WHAT YOU SHOULD DO:
In the listing that follows, the range to quote begins at the line that has "#じゃがいも. (635, 267)" and ends after the line that has "Matosoft (533, 2540)"; quote it verbatim and add nothing.

[[ MATERIAL FOR THE TASK, beginning ]]

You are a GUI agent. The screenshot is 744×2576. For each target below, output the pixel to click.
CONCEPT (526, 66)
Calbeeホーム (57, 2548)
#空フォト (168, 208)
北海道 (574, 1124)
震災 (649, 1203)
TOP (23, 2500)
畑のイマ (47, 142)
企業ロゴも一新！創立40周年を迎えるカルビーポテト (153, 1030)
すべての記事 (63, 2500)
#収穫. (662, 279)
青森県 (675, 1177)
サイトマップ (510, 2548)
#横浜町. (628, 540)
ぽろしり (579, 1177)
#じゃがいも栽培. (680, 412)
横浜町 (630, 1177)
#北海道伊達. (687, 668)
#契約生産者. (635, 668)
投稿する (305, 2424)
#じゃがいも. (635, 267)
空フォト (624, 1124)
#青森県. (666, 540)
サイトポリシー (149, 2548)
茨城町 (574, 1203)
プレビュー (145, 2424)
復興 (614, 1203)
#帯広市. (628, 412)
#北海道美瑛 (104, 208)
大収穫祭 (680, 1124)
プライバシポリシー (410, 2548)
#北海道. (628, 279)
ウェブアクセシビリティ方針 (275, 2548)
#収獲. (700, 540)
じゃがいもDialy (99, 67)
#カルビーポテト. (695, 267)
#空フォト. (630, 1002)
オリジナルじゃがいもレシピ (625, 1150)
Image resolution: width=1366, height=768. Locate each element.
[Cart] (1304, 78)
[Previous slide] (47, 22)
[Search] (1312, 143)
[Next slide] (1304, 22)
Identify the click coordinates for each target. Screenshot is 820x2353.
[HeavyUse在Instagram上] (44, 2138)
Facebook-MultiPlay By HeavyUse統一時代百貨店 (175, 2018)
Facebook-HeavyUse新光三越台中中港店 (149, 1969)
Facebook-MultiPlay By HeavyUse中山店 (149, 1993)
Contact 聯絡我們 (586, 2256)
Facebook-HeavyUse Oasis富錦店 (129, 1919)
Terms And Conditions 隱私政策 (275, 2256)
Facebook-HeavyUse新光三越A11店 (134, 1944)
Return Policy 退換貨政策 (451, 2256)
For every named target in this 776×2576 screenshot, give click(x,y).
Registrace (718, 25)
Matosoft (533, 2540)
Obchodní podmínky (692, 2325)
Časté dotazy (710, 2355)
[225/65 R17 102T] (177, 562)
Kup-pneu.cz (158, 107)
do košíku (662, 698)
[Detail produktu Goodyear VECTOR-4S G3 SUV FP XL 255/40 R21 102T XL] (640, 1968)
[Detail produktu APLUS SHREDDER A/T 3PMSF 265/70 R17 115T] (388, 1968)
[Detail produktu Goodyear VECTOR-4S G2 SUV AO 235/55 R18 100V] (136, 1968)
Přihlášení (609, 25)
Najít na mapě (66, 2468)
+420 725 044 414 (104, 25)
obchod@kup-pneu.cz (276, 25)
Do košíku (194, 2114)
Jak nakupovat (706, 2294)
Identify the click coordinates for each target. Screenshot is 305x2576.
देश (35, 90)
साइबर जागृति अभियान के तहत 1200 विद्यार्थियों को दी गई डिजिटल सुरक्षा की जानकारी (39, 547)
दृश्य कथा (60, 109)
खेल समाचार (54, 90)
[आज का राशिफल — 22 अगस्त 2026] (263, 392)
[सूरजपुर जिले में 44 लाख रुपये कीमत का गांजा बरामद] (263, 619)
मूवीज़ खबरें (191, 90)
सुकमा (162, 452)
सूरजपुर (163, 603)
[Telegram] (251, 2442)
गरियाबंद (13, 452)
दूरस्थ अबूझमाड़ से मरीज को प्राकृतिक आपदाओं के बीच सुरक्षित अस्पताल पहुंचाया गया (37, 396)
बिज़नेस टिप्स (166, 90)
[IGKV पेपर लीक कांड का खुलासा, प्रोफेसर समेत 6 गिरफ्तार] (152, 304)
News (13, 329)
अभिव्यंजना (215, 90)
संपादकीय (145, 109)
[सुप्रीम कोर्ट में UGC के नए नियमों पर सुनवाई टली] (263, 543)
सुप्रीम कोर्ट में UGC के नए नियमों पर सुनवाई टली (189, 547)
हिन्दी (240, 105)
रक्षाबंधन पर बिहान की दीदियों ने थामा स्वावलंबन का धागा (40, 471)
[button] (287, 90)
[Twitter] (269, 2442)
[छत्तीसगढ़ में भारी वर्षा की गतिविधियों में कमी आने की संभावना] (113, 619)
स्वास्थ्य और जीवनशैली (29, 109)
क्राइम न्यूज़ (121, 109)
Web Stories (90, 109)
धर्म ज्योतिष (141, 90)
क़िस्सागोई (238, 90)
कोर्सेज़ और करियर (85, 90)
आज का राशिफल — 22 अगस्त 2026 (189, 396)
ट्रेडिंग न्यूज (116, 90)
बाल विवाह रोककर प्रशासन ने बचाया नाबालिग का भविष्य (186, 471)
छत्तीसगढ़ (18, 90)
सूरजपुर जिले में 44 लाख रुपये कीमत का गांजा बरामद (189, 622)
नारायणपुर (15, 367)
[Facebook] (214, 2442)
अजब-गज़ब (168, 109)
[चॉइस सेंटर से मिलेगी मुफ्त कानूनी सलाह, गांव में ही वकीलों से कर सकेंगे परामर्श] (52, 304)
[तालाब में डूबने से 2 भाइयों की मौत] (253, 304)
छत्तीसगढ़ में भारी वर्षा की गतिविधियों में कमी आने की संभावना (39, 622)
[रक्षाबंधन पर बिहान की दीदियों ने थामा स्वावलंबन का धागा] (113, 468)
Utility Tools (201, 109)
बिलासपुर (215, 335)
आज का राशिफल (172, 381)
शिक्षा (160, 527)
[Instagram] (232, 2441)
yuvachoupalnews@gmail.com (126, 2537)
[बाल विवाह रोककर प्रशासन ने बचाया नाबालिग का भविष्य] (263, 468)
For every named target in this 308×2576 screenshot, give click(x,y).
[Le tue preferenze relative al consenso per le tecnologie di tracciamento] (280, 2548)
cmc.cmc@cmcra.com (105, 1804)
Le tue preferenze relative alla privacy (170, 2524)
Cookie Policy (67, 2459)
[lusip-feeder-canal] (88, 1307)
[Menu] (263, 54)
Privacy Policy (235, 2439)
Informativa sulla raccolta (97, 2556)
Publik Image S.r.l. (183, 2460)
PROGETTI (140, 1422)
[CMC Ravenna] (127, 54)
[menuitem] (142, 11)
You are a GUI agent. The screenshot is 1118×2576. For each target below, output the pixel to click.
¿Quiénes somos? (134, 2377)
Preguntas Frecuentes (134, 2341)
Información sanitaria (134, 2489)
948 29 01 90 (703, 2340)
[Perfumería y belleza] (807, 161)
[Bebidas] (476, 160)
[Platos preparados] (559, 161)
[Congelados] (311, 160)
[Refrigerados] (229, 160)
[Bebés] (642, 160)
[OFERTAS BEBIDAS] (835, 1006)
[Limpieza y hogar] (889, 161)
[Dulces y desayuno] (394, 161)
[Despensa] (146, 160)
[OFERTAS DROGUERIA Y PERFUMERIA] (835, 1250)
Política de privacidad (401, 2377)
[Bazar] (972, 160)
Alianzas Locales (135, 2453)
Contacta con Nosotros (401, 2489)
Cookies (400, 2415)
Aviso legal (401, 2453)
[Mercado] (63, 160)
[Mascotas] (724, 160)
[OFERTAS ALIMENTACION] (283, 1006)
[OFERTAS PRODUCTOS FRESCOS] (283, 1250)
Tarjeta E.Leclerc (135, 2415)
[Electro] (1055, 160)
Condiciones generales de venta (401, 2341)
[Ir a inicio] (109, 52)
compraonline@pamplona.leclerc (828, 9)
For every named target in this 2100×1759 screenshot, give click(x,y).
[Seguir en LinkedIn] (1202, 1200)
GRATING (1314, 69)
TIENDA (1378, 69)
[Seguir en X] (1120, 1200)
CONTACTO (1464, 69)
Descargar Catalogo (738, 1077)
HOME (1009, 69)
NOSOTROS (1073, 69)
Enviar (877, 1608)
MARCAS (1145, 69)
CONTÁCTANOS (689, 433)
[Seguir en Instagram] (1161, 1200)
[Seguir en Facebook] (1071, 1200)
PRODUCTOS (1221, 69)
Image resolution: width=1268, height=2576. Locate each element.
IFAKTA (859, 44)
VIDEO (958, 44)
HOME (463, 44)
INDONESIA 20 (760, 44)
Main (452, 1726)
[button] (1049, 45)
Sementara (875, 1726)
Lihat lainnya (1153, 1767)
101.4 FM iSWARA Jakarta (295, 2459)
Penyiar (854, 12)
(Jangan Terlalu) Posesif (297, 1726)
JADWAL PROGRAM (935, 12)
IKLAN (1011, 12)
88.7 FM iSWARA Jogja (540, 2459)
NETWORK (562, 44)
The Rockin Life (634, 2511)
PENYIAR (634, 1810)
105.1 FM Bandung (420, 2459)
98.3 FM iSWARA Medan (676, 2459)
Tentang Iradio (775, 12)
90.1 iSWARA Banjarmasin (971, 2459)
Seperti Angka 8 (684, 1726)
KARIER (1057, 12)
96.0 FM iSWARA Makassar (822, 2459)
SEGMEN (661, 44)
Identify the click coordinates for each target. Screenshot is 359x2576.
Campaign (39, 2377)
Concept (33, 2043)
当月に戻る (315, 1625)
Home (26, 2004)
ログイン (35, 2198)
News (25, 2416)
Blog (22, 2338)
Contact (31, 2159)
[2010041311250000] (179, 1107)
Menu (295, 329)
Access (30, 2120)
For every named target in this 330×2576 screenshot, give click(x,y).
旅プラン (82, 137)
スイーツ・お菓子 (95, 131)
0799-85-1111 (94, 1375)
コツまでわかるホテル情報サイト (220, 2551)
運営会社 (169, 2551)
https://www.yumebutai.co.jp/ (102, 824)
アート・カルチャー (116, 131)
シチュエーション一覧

[[ MATERIAL FOR THE TASK, end ]]

OUTPUT OF THE TASK:
#じゃがいも. (635, 267)
空フォト (624, 1124)
#青森県. (666, 540)
サイトポリシー (149, 2548)
茨城町 (574, 1203)
プレビュー (145, 2424)
復興 (614, 1203)
#帯広市. (628, 412)
#北海道美瑛 (104, 208)
大収穫祭 (680, 1124)
プライバシポリシー (410, 2548)
#北海道. (628, 279)
ウェブアクセシビリティ方針 (275, 2548)
#収獲. (700, 540)
じゃがいもDialy (99, 67)
#カルビーポテト. (695, 267)
#空フォト. (630, 1002)
オリジナルじゃがいもレシピ (625, 1150)
Image resolution: width=1366, height=768. Locate each element.
[Cart] (1304, 78)
[Previous slide] (47, 22)
[Search] (1312, 143)
[Next slide] (1304, 22)
Identify the click coordinates for each target. Screenshot is 820x2353.
[HeavyUse在Instagram上] (44, 2138)
Facebook-MultiPlay By HeavyUse統一時代百貨店 (175, 2018)
Facebook-HeavyUse新光三越台中中港店 (149, 1969)
Facebook-MultiPlay By HeavyUse中山店 (149, 1993)
Contact 聯絡我們 (586, 2256)
Facebook-HeavyUse Oasis富錦店 (129, 1919)
Terms And Conditions 隱私政策 (275, 2256)
Facebook-HeavyUse新光三越A11店 (134, 1944)
Return Policy 退換貨政策 (451, 2256)
For every named target in this 776×2576 screenshot, give click(x,y).
Registrace (718, 25)
Matosoft (533, 2540)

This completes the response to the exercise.